University of Michigan, Ann Arbor, MI, USA.
Purpose: Regenerative peripheral nerve interfaces (RPNIs) are implantable bioartifical interfaces designed to transduce signals between peripheral nerves and prosthetic limbs. RPNIs implanted into rats have shown long-term stability and viability for up to 2 years. To date, control algorithms for translating RPNI signals into real-time control of a neuroprosthetic limb have not been demonstrated. The purpose of this study was to: a) design and validate a system for translating RPNI signals into real-time control of a neuroprosthetic hand; and b) use the RPNI system to demonstrate proportional control of a neuroprosthetic hand.
Methods: Three experimental groups were created in a rat model: 1) Control (n=2); 2) Denervated (n=1); and 3) RPNI (n=3). For the Control groups, the soleus muscle was denervated and a proximal and distal tenotomy with repair was performed. For RPNI and denervated groups, a free soleus muscle was transferred to the lateral compartment of the ipsilateral thigh.
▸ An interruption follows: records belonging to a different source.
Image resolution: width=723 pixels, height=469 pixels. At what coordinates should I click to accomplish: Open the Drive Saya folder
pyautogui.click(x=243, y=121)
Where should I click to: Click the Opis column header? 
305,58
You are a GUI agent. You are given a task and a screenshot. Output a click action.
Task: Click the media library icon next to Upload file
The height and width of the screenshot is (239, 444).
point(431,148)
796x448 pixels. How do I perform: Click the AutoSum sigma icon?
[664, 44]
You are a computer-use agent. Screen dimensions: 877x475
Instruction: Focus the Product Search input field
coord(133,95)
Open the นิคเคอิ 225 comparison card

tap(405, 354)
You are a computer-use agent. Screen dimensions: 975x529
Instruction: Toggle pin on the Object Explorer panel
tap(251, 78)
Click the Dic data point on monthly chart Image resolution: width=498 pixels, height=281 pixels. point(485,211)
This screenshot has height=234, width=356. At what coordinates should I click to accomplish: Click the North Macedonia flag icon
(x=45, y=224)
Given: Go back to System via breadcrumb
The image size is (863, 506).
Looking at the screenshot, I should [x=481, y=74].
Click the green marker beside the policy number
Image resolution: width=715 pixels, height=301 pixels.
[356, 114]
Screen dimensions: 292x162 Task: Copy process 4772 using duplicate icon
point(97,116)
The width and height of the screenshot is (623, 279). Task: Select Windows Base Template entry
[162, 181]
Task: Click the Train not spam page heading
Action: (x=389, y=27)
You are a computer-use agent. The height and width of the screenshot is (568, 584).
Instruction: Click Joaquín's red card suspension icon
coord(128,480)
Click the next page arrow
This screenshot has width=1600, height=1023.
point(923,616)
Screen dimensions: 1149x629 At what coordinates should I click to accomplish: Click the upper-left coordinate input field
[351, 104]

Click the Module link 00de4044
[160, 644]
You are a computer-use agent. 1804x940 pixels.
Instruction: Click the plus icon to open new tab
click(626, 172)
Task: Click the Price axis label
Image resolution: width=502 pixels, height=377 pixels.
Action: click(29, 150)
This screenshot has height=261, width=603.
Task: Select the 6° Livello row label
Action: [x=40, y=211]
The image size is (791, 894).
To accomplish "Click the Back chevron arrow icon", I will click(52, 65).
In the RPNI group the transferred muscle was reinnervated with the divided tibial nerve. In all groups, bipolar stainless steel wire electrodes were positioned on the muscle. Evaluation was performed 4-5 months after implantation. Voluntary movements were evoked in response to Von Frey monofilament stimulation on the lateral ankle. Using a peak detection algorithm in LabView, RPNI activity was scanned in 300-msec windows and integrated in real-time (Fig-1). Rat movements were videographed in high speed (120-fps). In total, 1040 control and 876 RPNI prosthesis activations were analyzed.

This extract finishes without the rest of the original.